От теоретического социализма до активного антифашизма оставался всего лишь короткий и логичный шаг, и особенно логичный в случае Карло, поскольку оба его брата состояли членами партии и быстро взбирались по карьерной лестнице. Пару лет Карло занимался распространением запрещенной литературы, участвовал в секретных собраниях, занимался агитацией среди крестьян и рабочих в надежде пробудить в них хотя бы зачатки воли к сопротивлению всепроникающей тирании. Но ничего не выходило. Все его усилия не приносили результатов. В своем узком кругу люди ворчали и шепотом рассказывали анекдоты, поругивая власти, а на публике готовы были по-прежнему дружно скандировать: «Дуче! Дуче!» Время от времени то один, то другой единомышленник Карло попадался в руки фашистам, и его либо подвергали старомодному жестокому избиению, или же ссылали на острова. Все было зря. Абсолютно все.
– И даже если бы все оказалось не зря, – заметил Юстас, – даже если бы вам удалось подбить их на какие-то решительные и насильственные действия, что тогда? На какое-то время в обществе воцарилась бы анархия, а потом к власти пришел другой диктатор, который, несомненно, назывался бы коммунистом, но ничем не отличался от нынешнего. Совершенно ничем, – повторил он с широчайшей улыбкой. – Если бы только не оказался гораздо хуже.
Молодой человек кивнул:
– Бруно тоже говорил мне нечто подобное.
– Разумный человек!
– Но он говорил и другое…
– А! Этого я и опасался!
Карло не обратил внимания на его реплику, и его серьезное лицо разгорелось нежданным задором.

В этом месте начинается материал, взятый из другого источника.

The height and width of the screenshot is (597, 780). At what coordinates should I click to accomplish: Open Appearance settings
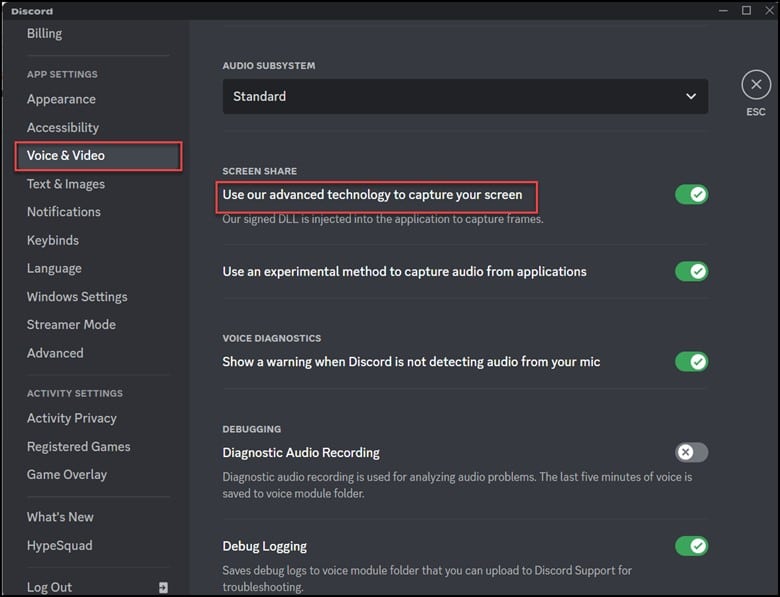click(x=61, y=99)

– …что есть только одно место во всей вселенной, которое ты реально можешь сделать лучше, и это место находится внутри тебя самого. Тебя самого, – повторил он. – Поэтому начинать надо там. Не где-то вовне, не с других людей. До этого черед дойдет потом, когда ты основательно поработаешь над самим собой. Ты должен сам стать хорошим, прежде чем сможешь сделать что-то хорошее – или, по крайней мере, не принести одновременно с добром и новое зло. Помогая одной рукой и нанося вред – другой. А именно так получается у обыкновенных сторонников реформ.
– В то время как по-настоящему мудрый человек, – сказал Юстас, – старается ничего не делать обеими руками.

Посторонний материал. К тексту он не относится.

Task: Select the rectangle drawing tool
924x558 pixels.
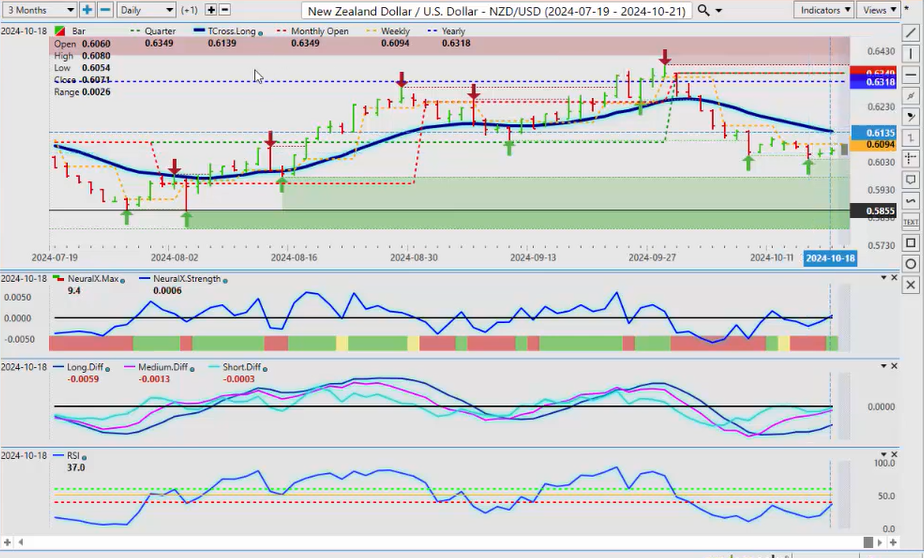Action: 911,243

– Нет, нет, – горячо возразил собеседник с прежней неулыбчивостью и серьезностью. – Мудрый человек начинает с работы над собой, чтобы потом суметь помочь другим людям и не стать при этом жертвой коррупции.
А потом со страстной сбивчивостью он пустился в рассуждения о французской революции. У совершивших ее людей были самые лучшие намерения, но к этим благим целям безнадежно примешивались личные амбиции, тщеславие, бесчувственность и жестокость. И с горькой неизбежностью то, что началось как борьба за свободу, деградировало в схватку за обладание властью, переросло в тиранию и империализм, который вызвал уже волну реакции во всем мире. И такой ход событий неотвратим везде, где люди хотят творить добро, не будучи добрыми. Никому не под силу сделать хорошую работу грязными, испорченными или заведомо негодными инструментами. Единственным выходом из положения представлялся путь, предложенный Бруно. И разумеется, Бруно почерпнул свои идеи из…
Он внезапно прервался и, увидев Юстаса в роли всего лишь обычного покупателя, как-то сразу скис.
– Прошу меня извинить, – сказал он действительно виноватым тоном. – Даже не знаю, почему рассказываю вам все это. Мне следовало прежде всего спросить, что привело вас сюда. Что вас интересует?
– Именно то, что вы мне уже дали, – ответил Юстас с чуть ироничной, но дружеской улыбкой. – И я готов купить любую книгу, которую вы мне порекомендуете, от Аретино до миссис Молсворт.
Карло Мальпиги какое-то время молча смотрел на него в замешательстве. Но затем, видимо решив поймать его на слове, подошел к одной из полок и вернулся с довольно-таки потрепанным томом.
– Всего двадцать пять лир, – сказал он.
– «Ты не был обделен Божьей милостью, но сам отверг ее в гордыне своей. Бог не лишил тебя своей любви, но ты сам ничего не сделал, чтобы она осенила тебя. И Бог не отрекся бы от тебя, если бы ты прежде не отрекся от Бога». Вот это да! – Он посмотрел на обложку. – «Трактаты о любви к Богу» святого Франсуа де Саля, – прочитал Юстас. – Обидно, что это не де Сад. Впрочем, – добавил он, – де Сад обошелся бы куда дороже двадцати пяти монет.